■ TASK GOAL ■
Could you write out every line from the one holding "This screenshot has width=811, height=1024." through the end of the entries, both included, with the requests kept, and increase each coordinate in the answers by 31?
※
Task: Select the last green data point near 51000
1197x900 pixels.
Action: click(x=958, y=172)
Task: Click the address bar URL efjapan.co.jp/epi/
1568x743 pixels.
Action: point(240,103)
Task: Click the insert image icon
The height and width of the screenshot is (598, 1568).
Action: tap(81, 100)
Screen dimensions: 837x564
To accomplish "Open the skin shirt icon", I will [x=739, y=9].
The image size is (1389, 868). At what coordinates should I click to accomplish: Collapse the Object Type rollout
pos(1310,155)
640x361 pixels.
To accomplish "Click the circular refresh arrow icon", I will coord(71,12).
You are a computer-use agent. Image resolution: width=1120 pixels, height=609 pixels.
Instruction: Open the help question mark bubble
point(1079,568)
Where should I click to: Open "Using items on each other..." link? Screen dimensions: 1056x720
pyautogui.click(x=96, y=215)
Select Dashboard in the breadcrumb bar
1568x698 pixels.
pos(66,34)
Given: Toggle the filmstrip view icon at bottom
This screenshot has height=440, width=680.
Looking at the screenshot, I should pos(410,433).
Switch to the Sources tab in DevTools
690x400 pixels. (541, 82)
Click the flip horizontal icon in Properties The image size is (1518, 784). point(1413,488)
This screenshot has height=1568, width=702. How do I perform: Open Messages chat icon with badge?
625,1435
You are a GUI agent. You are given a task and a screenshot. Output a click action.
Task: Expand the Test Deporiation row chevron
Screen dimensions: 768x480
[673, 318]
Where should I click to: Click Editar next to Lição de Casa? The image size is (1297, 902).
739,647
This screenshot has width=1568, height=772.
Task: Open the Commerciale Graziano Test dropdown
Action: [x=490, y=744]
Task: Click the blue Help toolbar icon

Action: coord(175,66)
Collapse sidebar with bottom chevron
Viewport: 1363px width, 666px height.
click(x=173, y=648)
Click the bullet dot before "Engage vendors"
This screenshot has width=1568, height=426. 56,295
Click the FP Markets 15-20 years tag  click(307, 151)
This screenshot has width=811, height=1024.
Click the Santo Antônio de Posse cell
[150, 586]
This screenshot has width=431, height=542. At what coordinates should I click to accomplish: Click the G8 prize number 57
※
■ FULL OUTPUT ■
This screenshot has width=811, height=1024.
Click the Santo Antônio de Posse cell
[181, 617]
This screenshot has width=431, height=542. At what coordinates should I click to accomplish: Click the G8 prize number 57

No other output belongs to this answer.